(Provided material)

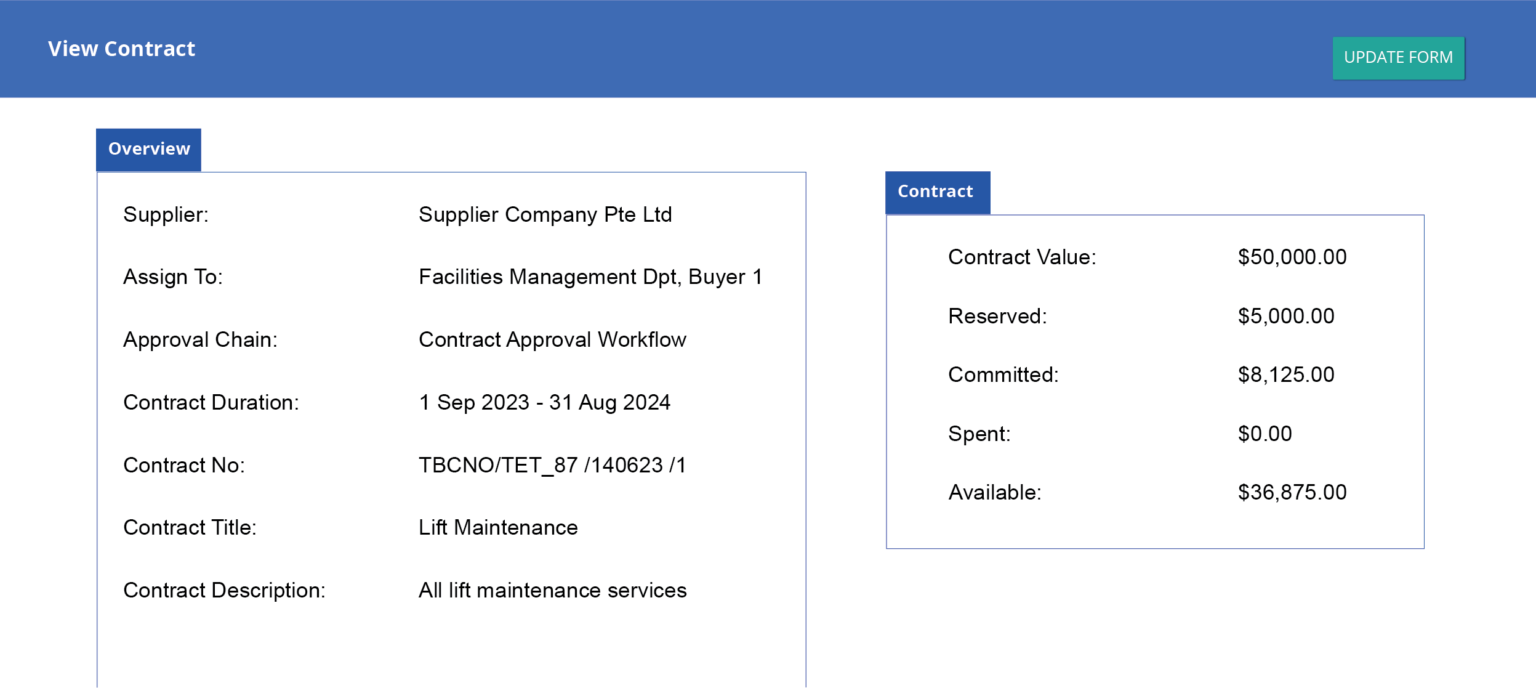Select the supplier name Supplier Company Pte Ltd
The height and width of the screenshot is (688, 1536).
pyautogui.click(x=545, y=214)
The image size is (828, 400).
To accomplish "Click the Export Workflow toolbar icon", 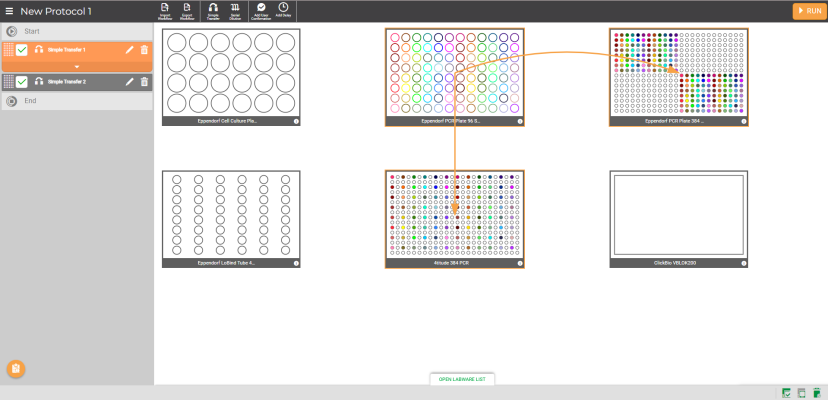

(End Provided material)

* [Task description]:
Your answer must be exactly the lines from the one containing "The image size is (828, 400)." through the last line of the records above, both included, with every picture left out.

* [Solution below]:
The image size is (828, 400).
To accomplish "Click the Export Workflow toolbar icon", 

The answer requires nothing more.